**Exercise prompt**
In the Huber regression post, which two columns are dropped from the DataFrame?

**Document section**
Huber Regression

Introduction

In my last post about quantile regression post ¹ I touched briefly about least absolute derivation (LAD) regression in order to motivate the pinball loss functioin, but LAD regression is interesting in it’s own right. In this post I’ll discuss the differences between ordinary least squares (OLS) and LAD regression and then move on to an interesting compromise between the two - Huber regression ².

I’m going to use an example dataset I found in the pymc3 documentation ³ to demonstrated the idea.

import pandas as pd
from sklearn.preprocessing import scale
import matplotlib.pyplot as plt

df = pd.DataFrame(
    np.array(
        [
            [1, 201, 592, 61, 9, -0.84],
            [2, 244, 401, 25, 4, 0.31],
            [3, 47, 583, 38, 11, 0.64],
            [4, 287, 402, 15, 7, -0.27],
            [5, 203, 495, 21, 5, -0.33],
            [6, 58, 173, 15, 9, 0.67],
            [7, 210, 479, 27, 4, -0.02],
            [8, 202, 504, 14, 4, -0.05],
            [9, 198, 510, 30, 11, -0.84],
            [10, 158, 416, 16, 7, -0.69],
            [11, 165, 393, 14, 5, 0.30],
            [12, 201, 442, 25, 5, -0.46],
            [13, 157, 317, 52, 5, -0.03],
            [14, 131, 311, 16, 6, 0.50],
            [15, 166, 400, 34, 6, 0.73],
            [16, 160, 337, 31, 5, -0.52],
            [17, 186, 423, 42, 9, 0.90],
            [18, 125, 334, 26, 8, 0.40],
            [19, 218, 533, 16, 6, -0.78],
            [20, 146, 344, 22, 5, -0.56],
        ]
    ),
    columns=["id", "x", "y", "sigma_y", "sigma_x", "rho_xy"],
)
df.drop("id", inplace=True, axis=1)
df.drop("rho_xy", inplace=True, axis=1)
df.head()

x_std, y_std = df.x.std(), df.y.std()
df.x = scale(df.x)
df.y = scale(df.y)

df.sigma_x = df.sigma_x / (2 * x_std)
df.sigma_y = df.sigma_y / (2 * y_std)

_, ax = plt.subplots(figsize=(12, 8))
ax.errorbar(df.x, df.y, df.sigma_y, df.sigma_x, fmt='o')

**Given records**
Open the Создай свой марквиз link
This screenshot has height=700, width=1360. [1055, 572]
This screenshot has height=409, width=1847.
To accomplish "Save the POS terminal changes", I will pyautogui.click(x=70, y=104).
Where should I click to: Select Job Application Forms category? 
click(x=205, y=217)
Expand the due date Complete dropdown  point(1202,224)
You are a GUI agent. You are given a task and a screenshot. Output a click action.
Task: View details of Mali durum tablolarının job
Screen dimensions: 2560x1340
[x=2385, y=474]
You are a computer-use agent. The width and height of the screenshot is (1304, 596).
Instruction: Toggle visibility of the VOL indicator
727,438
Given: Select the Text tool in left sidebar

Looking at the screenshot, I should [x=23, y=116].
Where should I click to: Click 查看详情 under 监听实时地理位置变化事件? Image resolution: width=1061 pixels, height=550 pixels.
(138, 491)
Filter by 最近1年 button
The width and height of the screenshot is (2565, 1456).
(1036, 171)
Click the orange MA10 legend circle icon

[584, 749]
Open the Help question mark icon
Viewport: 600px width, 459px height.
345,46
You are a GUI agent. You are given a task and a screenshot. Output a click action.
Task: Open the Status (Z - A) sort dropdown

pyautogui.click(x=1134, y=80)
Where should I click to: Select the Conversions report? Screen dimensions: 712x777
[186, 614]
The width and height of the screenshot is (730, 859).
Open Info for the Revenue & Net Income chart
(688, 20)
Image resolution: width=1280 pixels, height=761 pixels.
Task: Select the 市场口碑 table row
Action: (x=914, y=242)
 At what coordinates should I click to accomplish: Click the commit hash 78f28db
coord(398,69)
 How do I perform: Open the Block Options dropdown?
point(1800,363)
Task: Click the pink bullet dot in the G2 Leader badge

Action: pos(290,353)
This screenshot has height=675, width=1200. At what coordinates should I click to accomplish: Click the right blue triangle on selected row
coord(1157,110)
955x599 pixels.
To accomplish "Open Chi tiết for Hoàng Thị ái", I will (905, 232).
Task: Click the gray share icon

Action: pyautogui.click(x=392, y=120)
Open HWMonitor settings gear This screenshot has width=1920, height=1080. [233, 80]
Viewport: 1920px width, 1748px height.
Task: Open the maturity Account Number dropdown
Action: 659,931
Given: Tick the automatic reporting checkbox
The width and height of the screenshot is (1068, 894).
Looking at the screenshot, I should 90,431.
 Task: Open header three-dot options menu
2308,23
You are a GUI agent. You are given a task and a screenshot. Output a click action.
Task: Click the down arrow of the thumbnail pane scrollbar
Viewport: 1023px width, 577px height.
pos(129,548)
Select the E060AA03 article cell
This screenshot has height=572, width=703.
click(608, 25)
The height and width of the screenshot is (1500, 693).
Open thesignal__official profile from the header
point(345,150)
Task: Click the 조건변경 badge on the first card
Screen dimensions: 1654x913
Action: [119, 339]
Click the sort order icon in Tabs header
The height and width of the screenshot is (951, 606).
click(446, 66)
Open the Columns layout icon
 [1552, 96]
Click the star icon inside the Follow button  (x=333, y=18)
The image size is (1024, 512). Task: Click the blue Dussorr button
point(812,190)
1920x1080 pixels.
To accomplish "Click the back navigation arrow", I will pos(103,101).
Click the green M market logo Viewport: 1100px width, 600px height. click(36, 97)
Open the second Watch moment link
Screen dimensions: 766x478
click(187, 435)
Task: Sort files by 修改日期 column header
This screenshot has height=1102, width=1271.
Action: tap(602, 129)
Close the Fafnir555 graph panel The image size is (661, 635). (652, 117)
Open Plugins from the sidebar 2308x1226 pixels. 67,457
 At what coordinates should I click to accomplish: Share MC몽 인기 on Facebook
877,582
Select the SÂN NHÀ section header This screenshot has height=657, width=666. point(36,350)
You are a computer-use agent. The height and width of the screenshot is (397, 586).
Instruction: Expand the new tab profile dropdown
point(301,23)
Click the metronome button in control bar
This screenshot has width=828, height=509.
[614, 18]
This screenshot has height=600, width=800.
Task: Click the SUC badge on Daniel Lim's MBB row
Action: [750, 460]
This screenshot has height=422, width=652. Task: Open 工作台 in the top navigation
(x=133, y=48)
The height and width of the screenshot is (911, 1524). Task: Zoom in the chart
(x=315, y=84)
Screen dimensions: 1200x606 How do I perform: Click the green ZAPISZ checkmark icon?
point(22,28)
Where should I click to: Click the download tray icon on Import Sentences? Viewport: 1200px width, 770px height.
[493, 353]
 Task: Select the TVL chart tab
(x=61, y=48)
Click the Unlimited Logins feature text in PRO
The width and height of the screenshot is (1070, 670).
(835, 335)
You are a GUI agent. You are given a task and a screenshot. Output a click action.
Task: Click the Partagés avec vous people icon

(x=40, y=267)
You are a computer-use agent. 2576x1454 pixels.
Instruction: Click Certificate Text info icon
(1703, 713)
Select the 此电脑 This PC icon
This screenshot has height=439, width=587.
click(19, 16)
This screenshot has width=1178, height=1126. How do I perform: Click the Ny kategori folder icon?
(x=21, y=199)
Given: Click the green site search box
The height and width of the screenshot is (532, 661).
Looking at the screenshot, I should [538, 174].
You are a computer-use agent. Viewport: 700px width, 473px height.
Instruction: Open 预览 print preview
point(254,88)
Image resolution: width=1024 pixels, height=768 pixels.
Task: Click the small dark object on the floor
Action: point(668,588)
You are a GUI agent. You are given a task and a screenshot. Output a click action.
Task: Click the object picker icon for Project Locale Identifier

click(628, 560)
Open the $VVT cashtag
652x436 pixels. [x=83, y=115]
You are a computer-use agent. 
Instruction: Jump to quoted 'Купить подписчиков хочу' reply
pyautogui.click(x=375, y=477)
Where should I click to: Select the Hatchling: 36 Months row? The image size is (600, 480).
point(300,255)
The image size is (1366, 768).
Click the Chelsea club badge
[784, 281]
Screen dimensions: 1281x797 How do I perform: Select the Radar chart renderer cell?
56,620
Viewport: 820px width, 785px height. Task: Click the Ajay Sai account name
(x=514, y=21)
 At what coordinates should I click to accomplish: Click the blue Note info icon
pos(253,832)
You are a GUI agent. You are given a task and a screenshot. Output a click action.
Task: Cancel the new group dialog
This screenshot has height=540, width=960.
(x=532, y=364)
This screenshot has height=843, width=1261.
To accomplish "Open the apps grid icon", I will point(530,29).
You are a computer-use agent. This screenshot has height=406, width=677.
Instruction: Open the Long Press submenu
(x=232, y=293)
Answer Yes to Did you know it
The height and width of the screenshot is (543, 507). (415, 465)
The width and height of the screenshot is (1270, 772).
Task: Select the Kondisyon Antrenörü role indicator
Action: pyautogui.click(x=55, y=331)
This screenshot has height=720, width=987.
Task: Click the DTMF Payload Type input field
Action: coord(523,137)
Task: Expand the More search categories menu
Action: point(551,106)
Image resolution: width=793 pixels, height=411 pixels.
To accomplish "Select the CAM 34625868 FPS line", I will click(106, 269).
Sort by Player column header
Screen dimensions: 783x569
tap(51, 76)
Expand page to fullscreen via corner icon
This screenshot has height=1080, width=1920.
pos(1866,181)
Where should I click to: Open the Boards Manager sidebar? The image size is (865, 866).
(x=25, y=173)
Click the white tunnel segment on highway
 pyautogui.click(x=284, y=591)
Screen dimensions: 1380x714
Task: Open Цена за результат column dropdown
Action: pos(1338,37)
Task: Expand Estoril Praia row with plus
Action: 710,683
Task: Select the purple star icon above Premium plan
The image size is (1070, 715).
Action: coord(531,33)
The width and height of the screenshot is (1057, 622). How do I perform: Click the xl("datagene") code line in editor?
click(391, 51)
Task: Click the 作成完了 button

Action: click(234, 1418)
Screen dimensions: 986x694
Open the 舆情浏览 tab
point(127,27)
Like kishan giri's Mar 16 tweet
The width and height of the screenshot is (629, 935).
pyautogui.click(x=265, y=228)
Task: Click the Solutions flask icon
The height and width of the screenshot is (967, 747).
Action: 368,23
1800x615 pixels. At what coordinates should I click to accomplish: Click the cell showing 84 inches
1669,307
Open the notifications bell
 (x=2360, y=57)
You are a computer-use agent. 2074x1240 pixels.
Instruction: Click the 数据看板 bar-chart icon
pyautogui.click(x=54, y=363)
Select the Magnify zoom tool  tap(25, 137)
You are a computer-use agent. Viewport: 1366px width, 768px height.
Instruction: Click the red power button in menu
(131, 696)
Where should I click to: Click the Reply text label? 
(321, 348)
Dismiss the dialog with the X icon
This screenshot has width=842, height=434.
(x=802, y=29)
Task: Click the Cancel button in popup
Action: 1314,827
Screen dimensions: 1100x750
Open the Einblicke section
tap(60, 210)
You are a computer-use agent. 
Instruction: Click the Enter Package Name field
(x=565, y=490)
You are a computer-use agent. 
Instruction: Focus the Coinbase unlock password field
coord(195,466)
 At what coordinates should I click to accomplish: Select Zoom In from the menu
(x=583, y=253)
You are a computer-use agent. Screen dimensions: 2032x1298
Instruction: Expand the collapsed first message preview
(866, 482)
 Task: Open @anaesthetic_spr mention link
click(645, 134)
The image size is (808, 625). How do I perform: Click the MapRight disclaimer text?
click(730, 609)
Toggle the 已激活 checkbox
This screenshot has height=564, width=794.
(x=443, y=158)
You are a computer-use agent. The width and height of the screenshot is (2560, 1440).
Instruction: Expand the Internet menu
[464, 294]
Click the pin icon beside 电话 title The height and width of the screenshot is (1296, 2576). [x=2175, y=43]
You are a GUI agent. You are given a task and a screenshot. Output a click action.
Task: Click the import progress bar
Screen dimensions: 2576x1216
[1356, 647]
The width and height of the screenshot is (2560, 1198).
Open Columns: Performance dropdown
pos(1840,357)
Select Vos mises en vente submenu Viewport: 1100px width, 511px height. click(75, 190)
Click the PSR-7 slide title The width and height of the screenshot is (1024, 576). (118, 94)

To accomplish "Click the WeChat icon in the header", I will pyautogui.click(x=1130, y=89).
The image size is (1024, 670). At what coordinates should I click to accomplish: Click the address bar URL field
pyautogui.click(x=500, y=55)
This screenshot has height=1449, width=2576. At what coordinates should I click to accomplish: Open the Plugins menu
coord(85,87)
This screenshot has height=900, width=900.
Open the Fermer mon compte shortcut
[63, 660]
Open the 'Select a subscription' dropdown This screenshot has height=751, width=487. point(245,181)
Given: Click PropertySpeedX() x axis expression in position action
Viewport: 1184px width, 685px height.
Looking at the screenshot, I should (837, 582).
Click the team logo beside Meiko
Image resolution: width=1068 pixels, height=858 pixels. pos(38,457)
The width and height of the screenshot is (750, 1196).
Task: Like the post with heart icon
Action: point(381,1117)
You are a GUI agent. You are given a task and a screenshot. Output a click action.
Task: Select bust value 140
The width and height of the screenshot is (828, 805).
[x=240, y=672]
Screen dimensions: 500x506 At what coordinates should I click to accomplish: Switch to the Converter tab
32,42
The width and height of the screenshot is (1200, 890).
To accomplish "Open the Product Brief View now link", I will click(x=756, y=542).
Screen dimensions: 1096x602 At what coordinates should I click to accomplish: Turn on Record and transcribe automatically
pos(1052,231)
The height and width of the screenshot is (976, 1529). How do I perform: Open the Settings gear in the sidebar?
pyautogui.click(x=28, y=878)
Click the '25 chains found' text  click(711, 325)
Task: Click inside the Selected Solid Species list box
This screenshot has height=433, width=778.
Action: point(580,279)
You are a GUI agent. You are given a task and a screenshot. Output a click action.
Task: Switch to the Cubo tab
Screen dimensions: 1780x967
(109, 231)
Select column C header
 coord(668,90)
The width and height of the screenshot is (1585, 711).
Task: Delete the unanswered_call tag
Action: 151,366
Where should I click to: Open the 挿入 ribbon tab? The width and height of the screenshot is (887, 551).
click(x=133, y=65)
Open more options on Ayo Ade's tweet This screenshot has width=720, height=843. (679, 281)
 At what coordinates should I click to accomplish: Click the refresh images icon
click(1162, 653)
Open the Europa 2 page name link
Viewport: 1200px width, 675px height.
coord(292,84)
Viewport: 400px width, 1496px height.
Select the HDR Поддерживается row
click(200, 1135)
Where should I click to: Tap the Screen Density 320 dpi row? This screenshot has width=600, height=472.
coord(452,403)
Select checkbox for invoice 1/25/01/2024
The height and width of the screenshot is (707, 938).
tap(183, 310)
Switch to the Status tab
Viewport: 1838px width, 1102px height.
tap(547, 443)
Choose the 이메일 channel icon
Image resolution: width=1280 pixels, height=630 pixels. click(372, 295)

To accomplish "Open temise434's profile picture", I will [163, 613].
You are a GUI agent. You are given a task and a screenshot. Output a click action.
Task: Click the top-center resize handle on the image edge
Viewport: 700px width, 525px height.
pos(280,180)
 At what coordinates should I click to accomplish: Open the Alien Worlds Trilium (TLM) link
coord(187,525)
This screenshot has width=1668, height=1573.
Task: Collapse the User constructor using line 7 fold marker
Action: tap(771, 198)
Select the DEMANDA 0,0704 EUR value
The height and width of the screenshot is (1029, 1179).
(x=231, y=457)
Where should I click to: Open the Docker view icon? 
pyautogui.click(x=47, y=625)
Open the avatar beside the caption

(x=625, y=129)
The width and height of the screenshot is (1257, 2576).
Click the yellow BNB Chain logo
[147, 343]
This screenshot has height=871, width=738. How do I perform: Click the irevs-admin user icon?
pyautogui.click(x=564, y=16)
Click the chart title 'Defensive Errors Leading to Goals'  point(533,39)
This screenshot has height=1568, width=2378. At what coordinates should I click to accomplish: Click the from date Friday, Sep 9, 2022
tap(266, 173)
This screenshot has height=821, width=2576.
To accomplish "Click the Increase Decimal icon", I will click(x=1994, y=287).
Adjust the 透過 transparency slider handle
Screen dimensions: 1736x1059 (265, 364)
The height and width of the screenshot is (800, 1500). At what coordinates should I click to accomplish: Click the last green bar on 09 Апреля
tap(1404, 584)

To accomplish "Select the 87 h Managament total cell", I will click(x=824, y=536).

**Result of the exercise**
The "id" and "rho_xy" columns.